*Set task*: Reproduce the listing from the line with "FSD3825 Aluevaalitutkimus 2022 (334, 2039)" to the line with "FSD3875 Eduskuntavaalitutkimus 2023", substituting "ESS" for "European Social Survey" and leaving everything else unchanged.

*Records for the task*:
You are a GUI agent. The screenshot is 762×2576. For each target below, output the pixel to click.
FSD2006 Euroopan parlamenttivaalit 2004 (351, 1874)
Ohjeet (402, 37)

* * *

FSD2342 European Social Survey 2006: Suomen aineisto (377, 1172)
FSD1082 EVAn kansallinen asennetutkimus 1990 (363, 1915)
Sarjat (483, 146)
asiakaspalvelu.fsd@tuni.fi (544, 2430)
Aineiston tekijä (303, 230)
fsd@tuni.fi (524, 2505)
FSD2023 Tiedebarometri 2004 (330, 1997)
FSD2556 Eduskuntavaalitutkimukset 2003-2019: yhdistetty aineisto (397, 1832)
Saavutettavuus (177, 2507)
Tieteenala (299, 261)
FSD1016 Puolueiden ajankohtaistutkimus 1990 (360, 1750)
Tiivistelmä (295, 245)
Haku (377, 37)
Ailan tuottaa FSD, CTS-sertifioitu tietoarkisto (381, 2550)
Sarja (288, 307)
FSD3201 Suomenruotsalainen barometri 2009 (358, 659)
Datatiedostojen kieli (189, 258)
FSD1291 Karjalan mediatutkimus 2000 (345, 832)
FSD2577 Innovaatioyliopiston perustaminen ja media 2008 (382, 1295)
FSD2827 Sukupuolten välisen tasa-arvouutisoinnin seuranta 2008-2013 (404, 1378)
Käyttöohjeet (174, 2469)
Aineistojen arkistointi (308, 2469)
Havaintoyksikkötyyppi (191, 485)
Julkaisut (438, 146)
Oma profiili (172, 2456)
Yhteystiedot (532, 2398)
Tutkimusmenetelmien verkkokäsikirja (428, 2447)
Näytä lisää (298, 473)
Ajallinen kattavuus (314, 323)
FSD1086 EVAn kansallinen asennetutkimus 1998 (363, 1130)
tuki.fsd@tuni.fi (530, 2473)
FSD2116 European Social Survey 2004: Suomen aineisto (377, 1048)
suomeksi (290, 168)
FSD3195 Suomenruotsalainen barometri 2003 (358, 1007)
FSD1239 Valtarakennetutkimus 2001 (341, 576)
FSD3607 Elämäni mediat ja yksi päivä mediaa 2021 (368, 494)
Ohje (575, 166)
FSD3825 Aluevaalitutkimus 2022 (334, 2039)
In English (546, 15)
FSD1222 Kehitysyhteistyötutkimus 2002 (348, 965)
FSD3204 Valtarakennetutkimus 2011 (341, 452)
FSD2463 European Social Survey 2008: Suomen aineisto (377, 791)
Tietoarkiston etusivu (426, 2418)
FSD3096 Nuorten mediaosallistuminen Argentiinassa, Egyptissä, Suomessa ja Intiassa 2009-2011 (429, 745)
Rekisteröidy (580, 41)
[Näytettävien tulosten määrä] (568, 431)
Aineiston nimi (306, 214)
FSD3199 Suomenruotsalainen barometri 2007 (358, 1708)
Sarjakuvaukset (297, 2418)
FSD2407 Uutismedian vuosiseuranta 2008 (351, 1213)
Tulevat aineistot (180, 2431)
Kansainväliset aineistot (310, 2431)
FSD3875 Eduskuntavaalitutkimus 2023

*Result*:
FSD3825 Aluevaalitutkimus 2022 (334, 2039)
In English (546, 15)
FSD1222 Kehitysyhteistyötutkimus 2002 (348, 965)
FSD3204 Valtarakennetutkimus 2011 (341, 452)
FSD2463 ESS 2008: Suomen aineisto (377, 791)
Tietoarkiston etusivu (426, 2418)
FSD3096 Nuorten mediaosallistuminen Argentiinassa, Egyptissä, Suomessa ja Intiassa 2009-2011 (429, 745)
Rekisteröidy (580, 41)
[Näytettävien tulosten määrä] (568, 431)
Aineiston nimi (306, 214)
FSD3199 Suomenruotsalainen barometri 2007 (358, 1708)
Sarjakuvaukset (297, 2418)
FSD2407 Uutismedian vuosiseuranta 2008 (351, 1213)
Tulevat aineistot (180, 2431)
Kansainväliset aineistot (310, 2431)
FSD3875 Eduskuntavaalitutkimus 2023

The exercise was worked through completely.